- **The problem**: Set down the line containing "Instruction: Click Build" and each line after it through the last line of the records, exactly, leaving pictures out.

——

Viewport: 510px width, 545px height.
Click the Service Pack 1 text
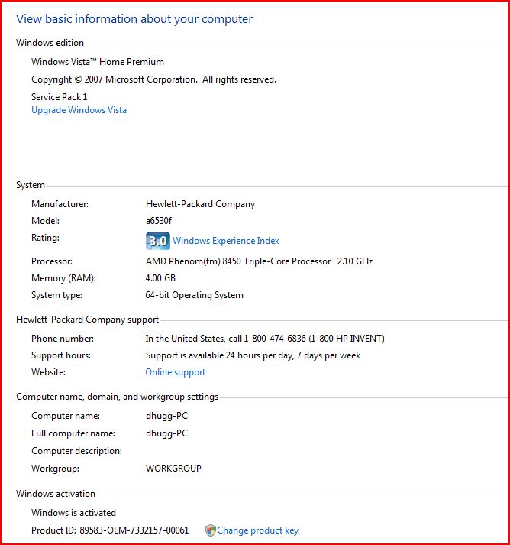point(60,97)
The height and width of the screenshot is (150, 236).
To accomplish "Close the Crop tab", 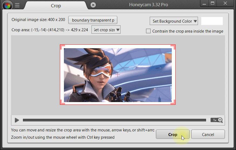I will tap(93, 5).
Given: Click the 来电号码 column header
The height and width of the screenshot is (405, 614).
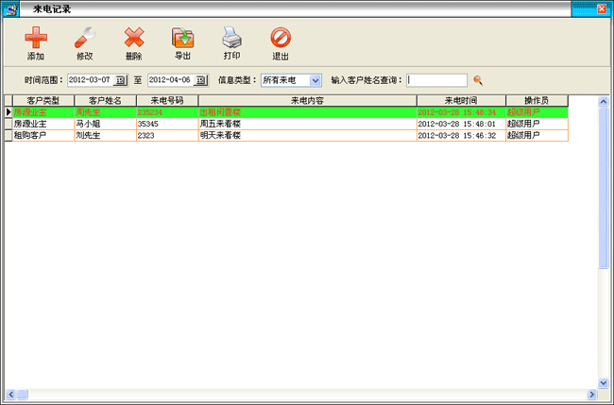Looking at the screenshot, I should coord(167,100).
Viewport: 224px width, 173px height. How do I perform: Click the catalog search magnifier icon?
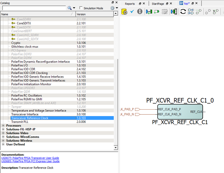(x=70, y=8)
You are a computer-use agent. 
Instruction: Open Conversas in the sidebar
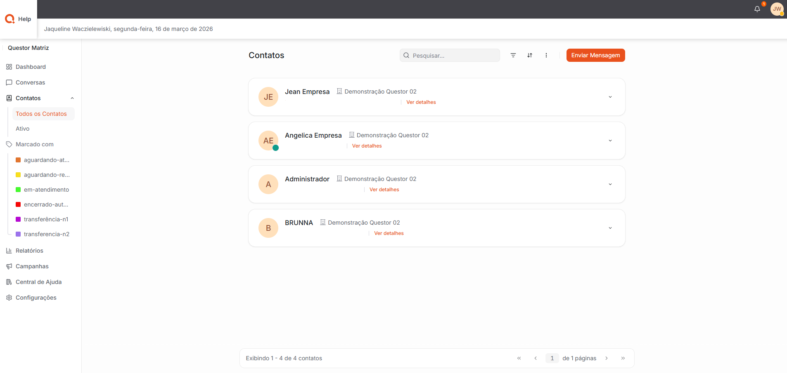pos(30,82)
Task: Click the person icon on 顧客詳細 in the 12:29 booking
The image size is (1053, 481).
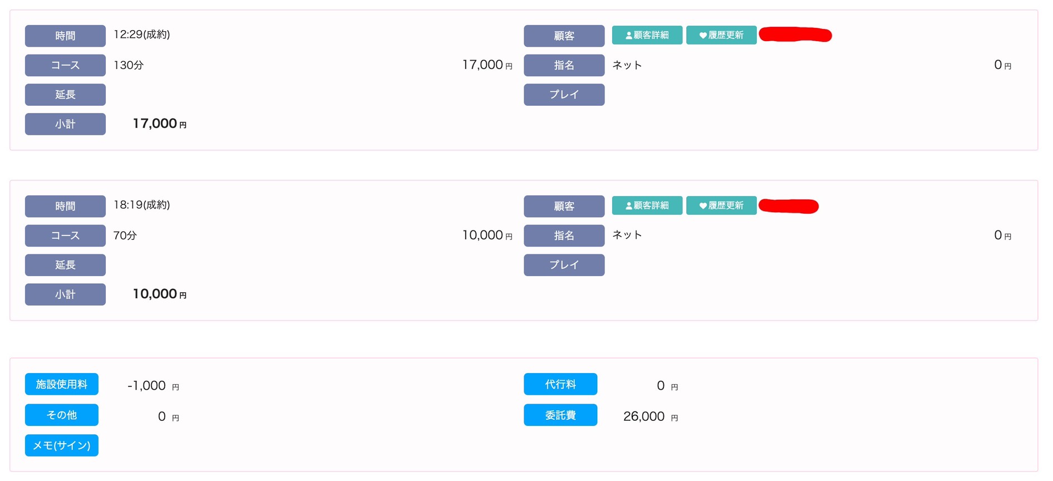Action: (x=629, y=36)
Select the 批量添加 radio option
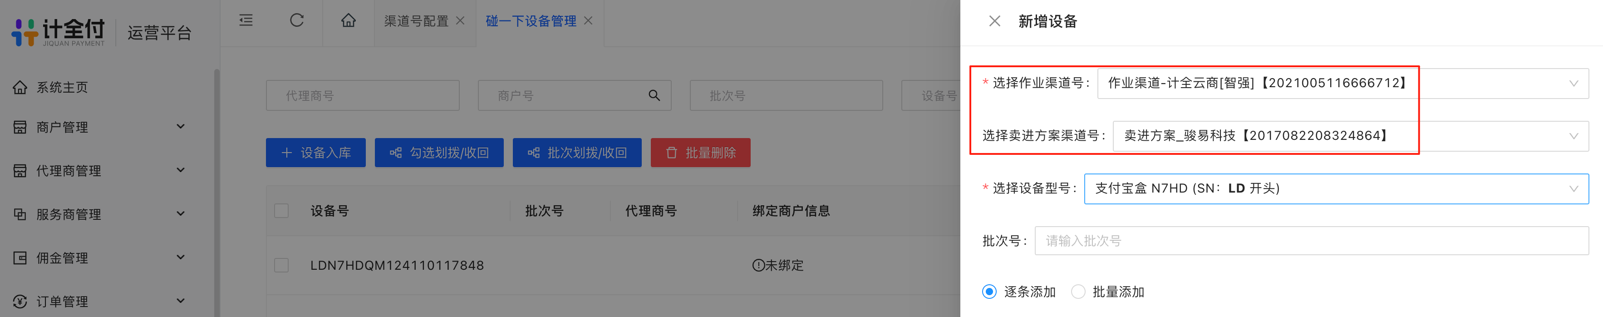The width and height of the screenshot is (1603, 317). coord(1078,291)
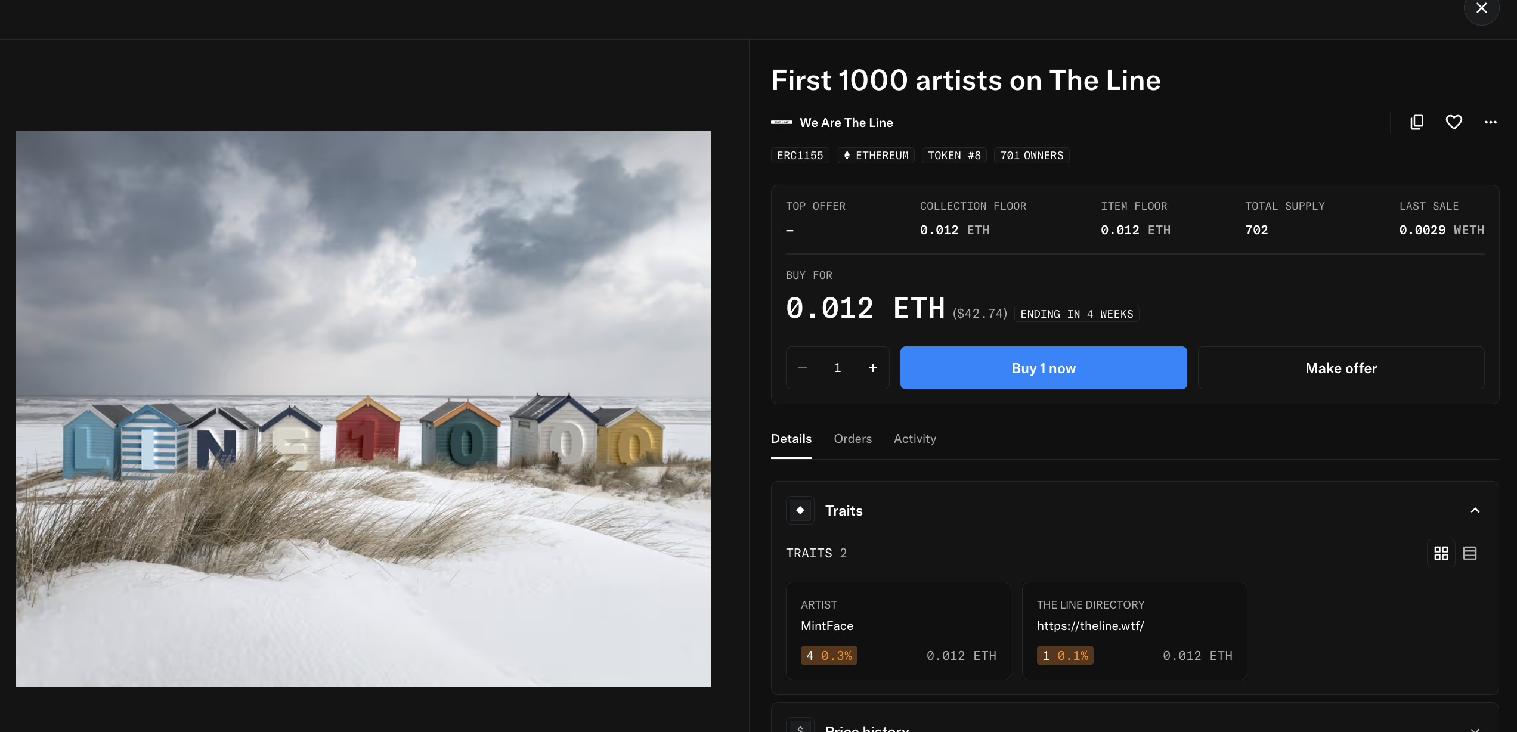
Task: Expand the Price history section
Action: 1475,728
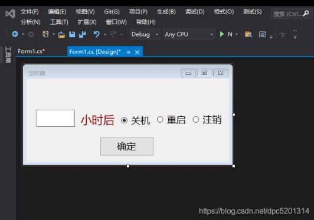
Task: Open the 调试(D) menu
Action: (x=195, y=12)
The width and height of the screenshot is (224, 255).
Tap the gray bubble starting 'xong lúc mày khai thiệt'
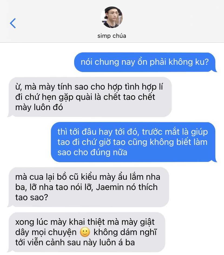point(86,232)
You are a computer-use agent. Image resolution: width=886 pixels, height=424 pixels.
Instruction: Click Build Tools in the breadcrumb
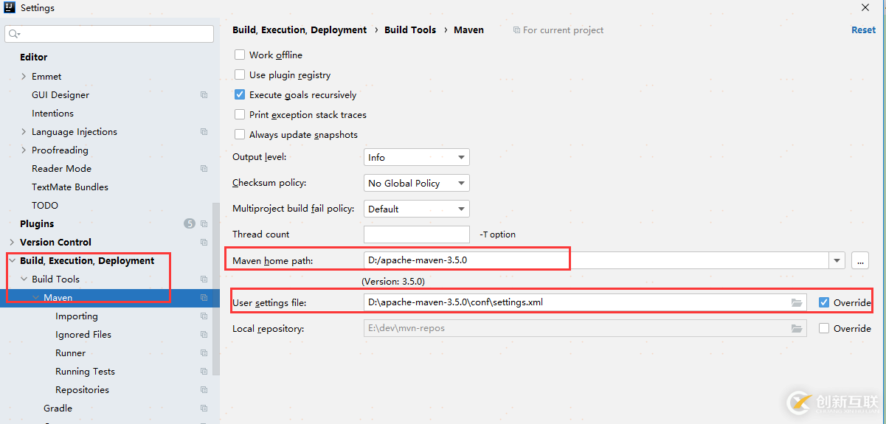(x=410, y=30)
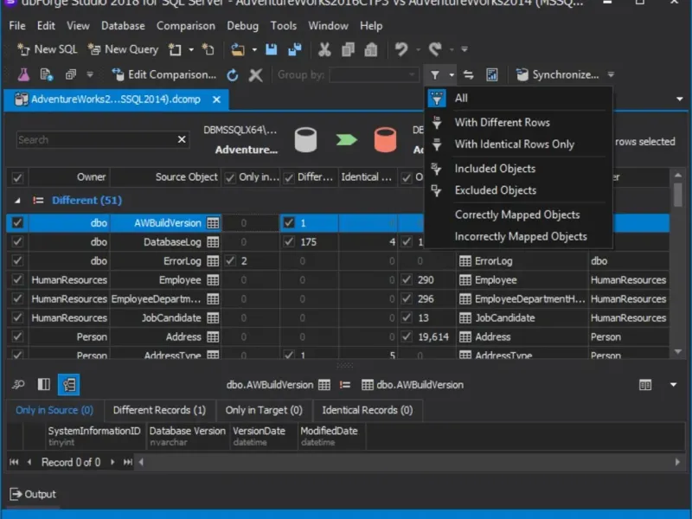The width and height of the screenshot is (692, 519).
Task: Click the Undo arrow icon
Action: pyautogui.click(x=401, y=49)
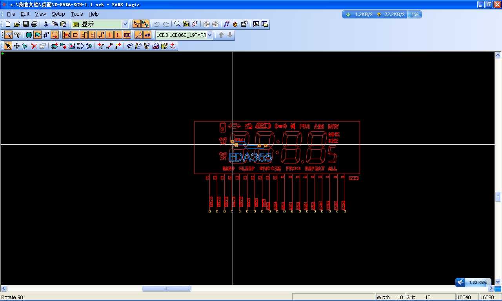502x301 pixels.
Task: Open the LCD3 LCD860_19PART gate dropdown
Action: [x=209, y=35]
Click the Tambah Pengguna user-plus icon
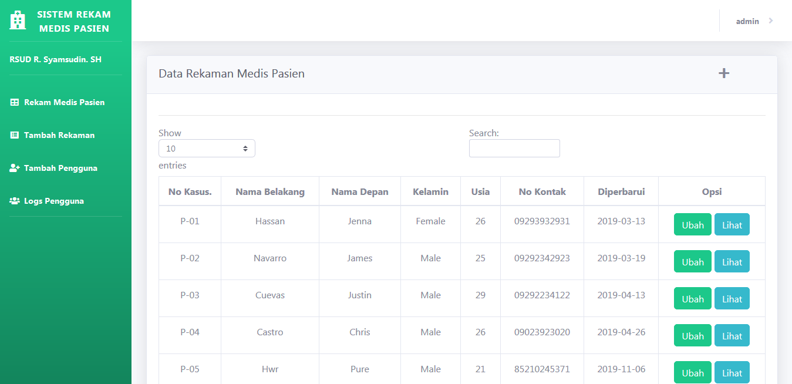792x384 pixels. coord(15,168)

——

- **Response below**:
Instruction: Click Build Tools in the breadcrumb
(x=410, y=30)
The width and height of the screenshot is (692, 519).
Task: Click the Undo arrow icon
Action: pyautogui.click(x=401, y=49)
502x301 pixels.
Task: Open the LCD3 LCD860_19PART gate dropdown
Action: [x=209, y=35]
Click the Tambah Pengguna user-plus icon
792x384 pixels. coord(15,168)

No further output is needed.